━━ Extracted records

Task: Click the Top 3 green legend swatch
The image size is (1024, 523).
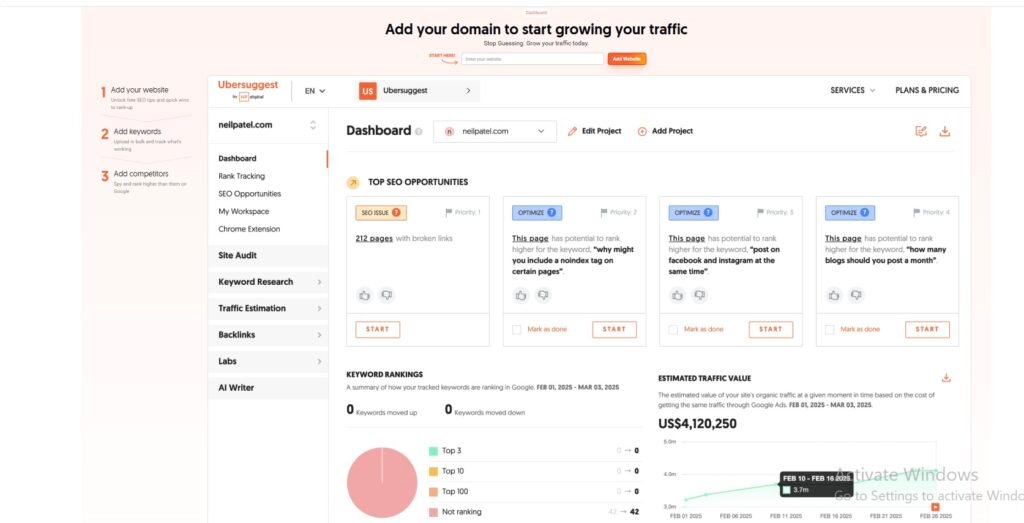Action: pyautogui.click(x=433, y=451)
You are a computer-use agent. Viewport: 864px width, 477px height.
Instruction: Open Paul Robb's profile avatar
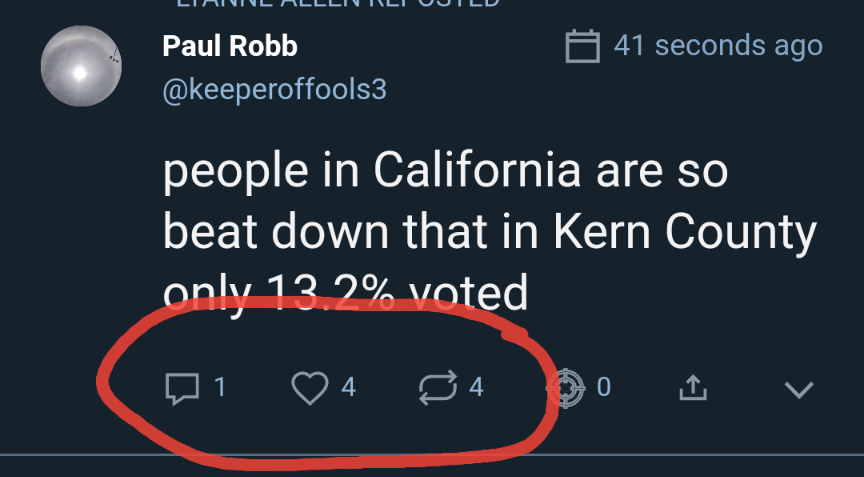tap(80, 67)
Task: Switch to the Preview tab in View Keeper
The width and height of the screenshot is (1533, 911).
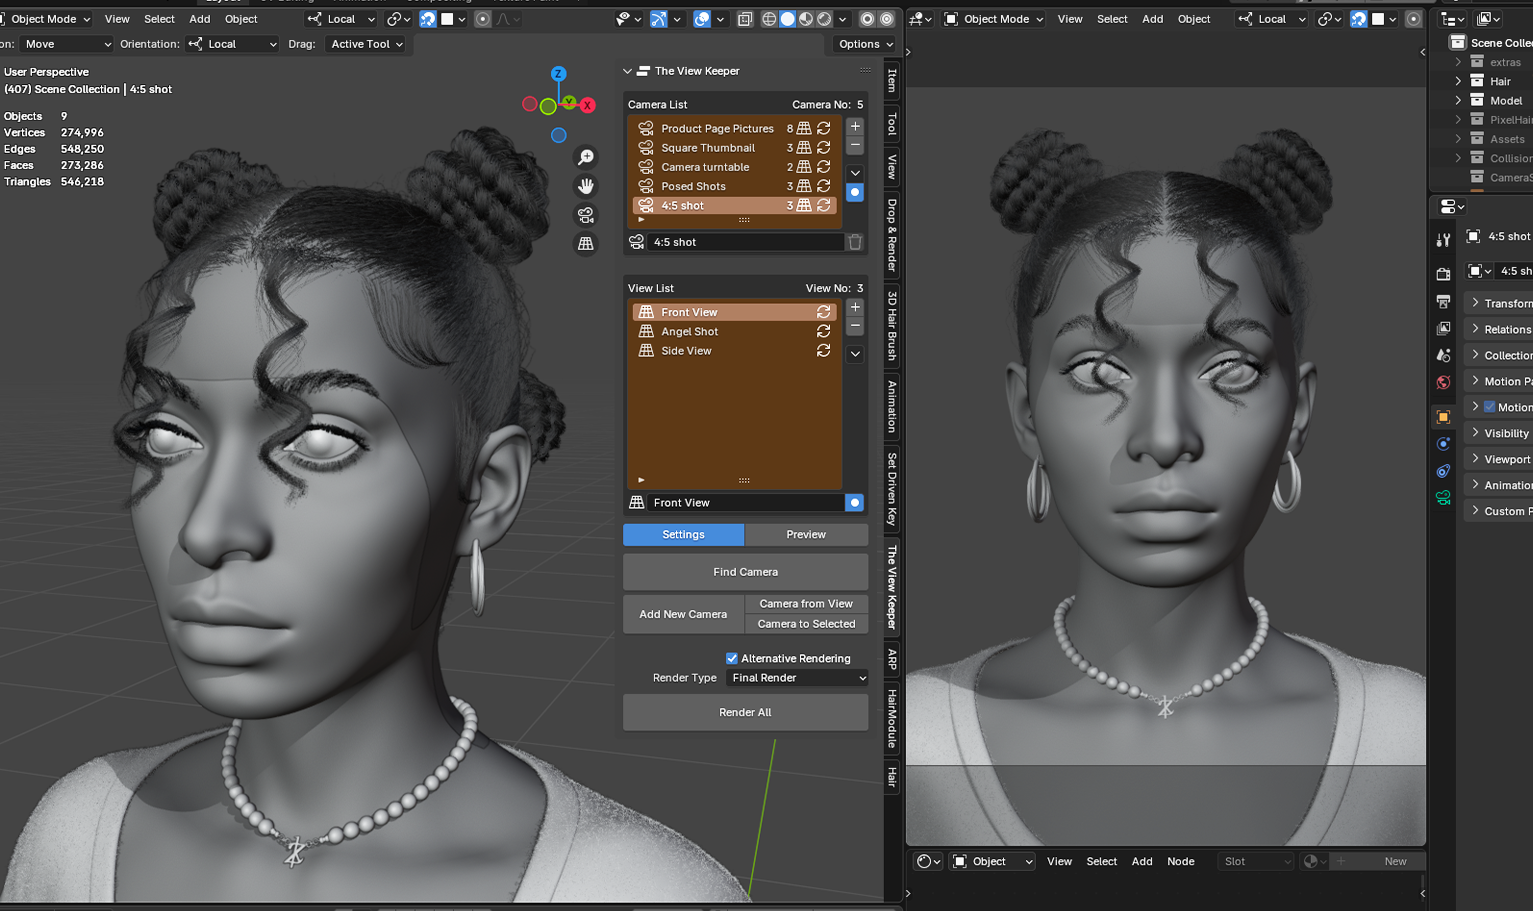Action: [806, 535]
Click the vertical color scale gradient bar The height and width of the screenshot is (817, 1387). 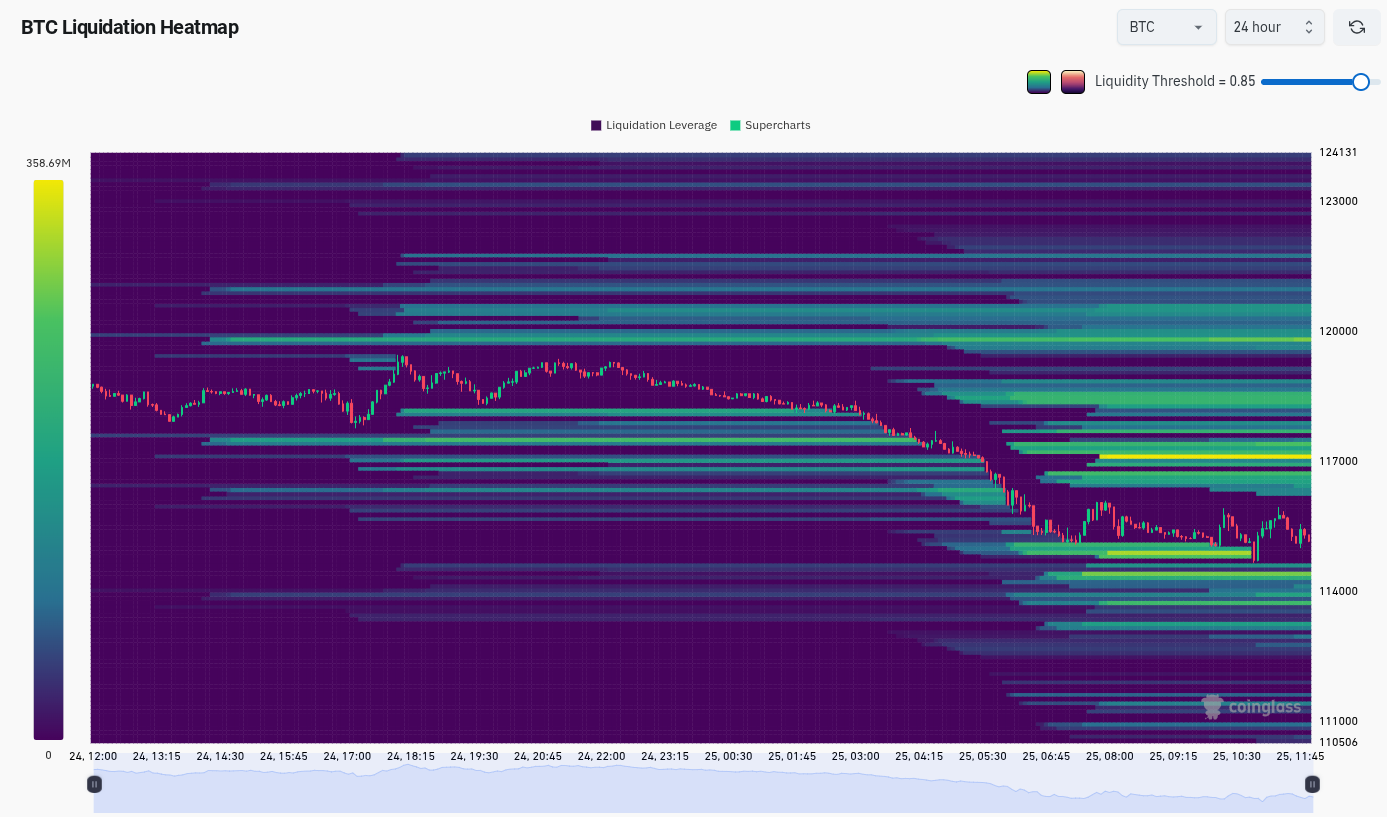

━━━━

§ **Goal of the exercise**:
From the first line to the last, output the records exactly without pictures.

§ **Exercise answer**:
Task: Click the Top 3 green legend swatch
The image size is (1024, 523).
Action: pyautogui.click(x=433, y=451)
You are a computer-use agent. Viewport: 864px width, 477px height.
Instruction: Open Paul Robb's profile avatar
tap(80, 67)
Task: Switch to the Preview tab in View Keeper
The width and height of the screenshot is (1533, 911).
Action: [806, 535]
Click the vertical color scale gradient bar The height and width of the screenshot is (817, 1387). 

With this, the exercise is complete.